I've been doing maintenance on my motorcycle myself recently, it does take some small investments in some tools to get started (like a tool to undo the oil filter, although in hindsight a strap and a stick would do the job) and you need to source some parts and replacements (fluids, copper washers, but also replacement screws for the weathered brake fluid reservoir ones), but it's in the region of €100-€150 instead of the €1000 the garage quoted me for.
> It's only in the past 50 years or so that consumerism has gone up and the quality and cost of e.g. clothing has gone down.
The “quality” part is a big factor, cost optimisations and fast turnaround means it’s often not worth repairing things at all e.g. a fast fashion T designed to survive for a season (if it survives even a wash).
An other major issue is scams around price signals and brand degradation. It used to be you got what you paid for and some brands were known for quality, so you could pay a fair amount of money to a reputable brand and you’d get stuff worth maintaining and repairing.

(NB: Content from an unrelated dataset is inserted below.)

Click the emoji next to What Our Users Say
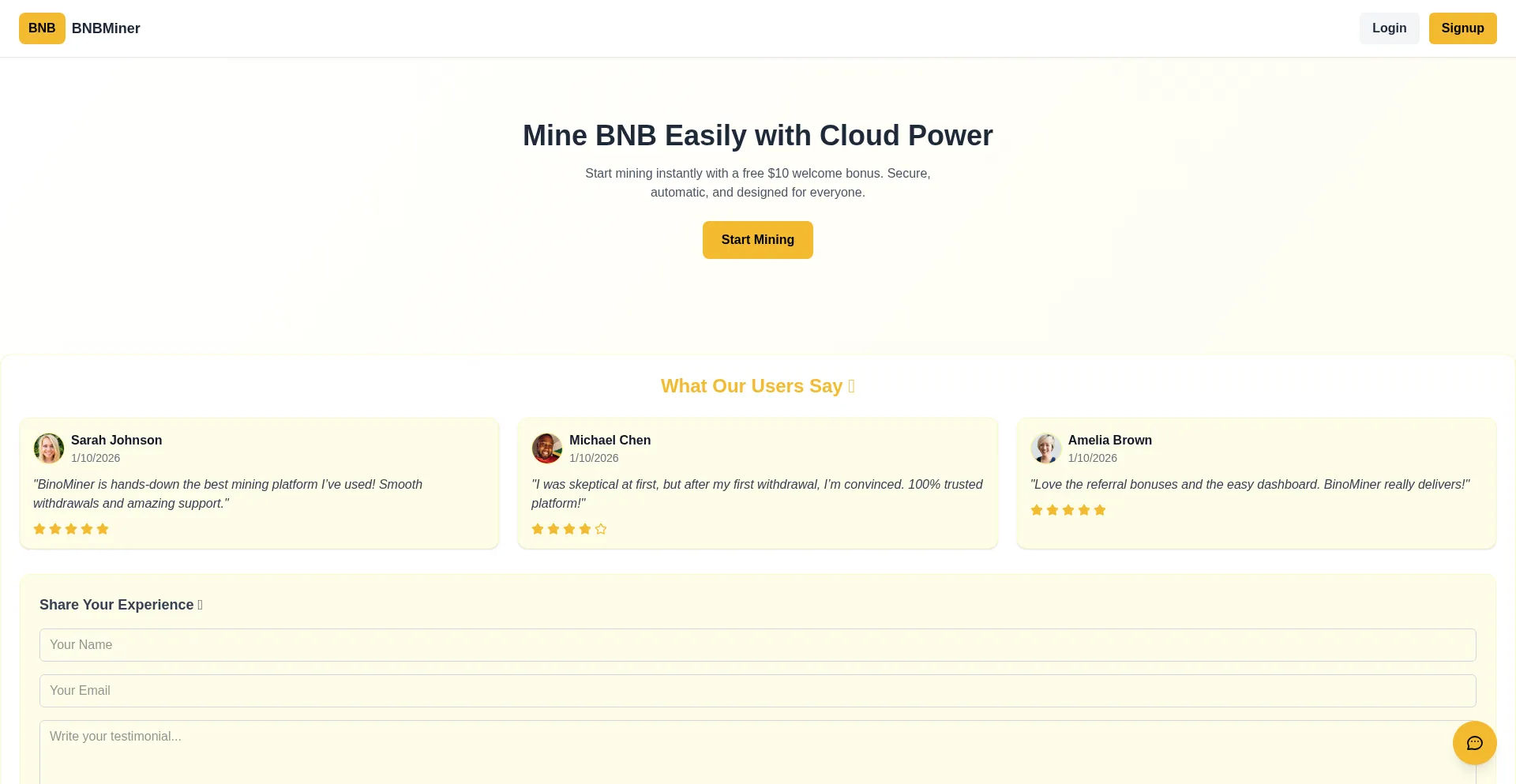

But big groups and P-E have taken to “value extract” from brands, so they take a reputable brand and start white-labelling / cost-optimising, initially keeping prices in order to get maximum money for the moo their start selling instead of milk. Then they drop the price as understanding slowly spreads, until a once reputable brand becomes bargain-bin fare even to the general public.
There’s a similar issue around more bespoke products, which optimise for quality signals (e.g. external design and materials) and sell generic inner parts (or outright garbage) for top-shelf prices.
Then there’s the shuffling of 6 months brands on generic white label goods (amazon is absolutely infested with that, you’ll get the exact same product under half a dozen brands, and 6 months later most of those have disappeared).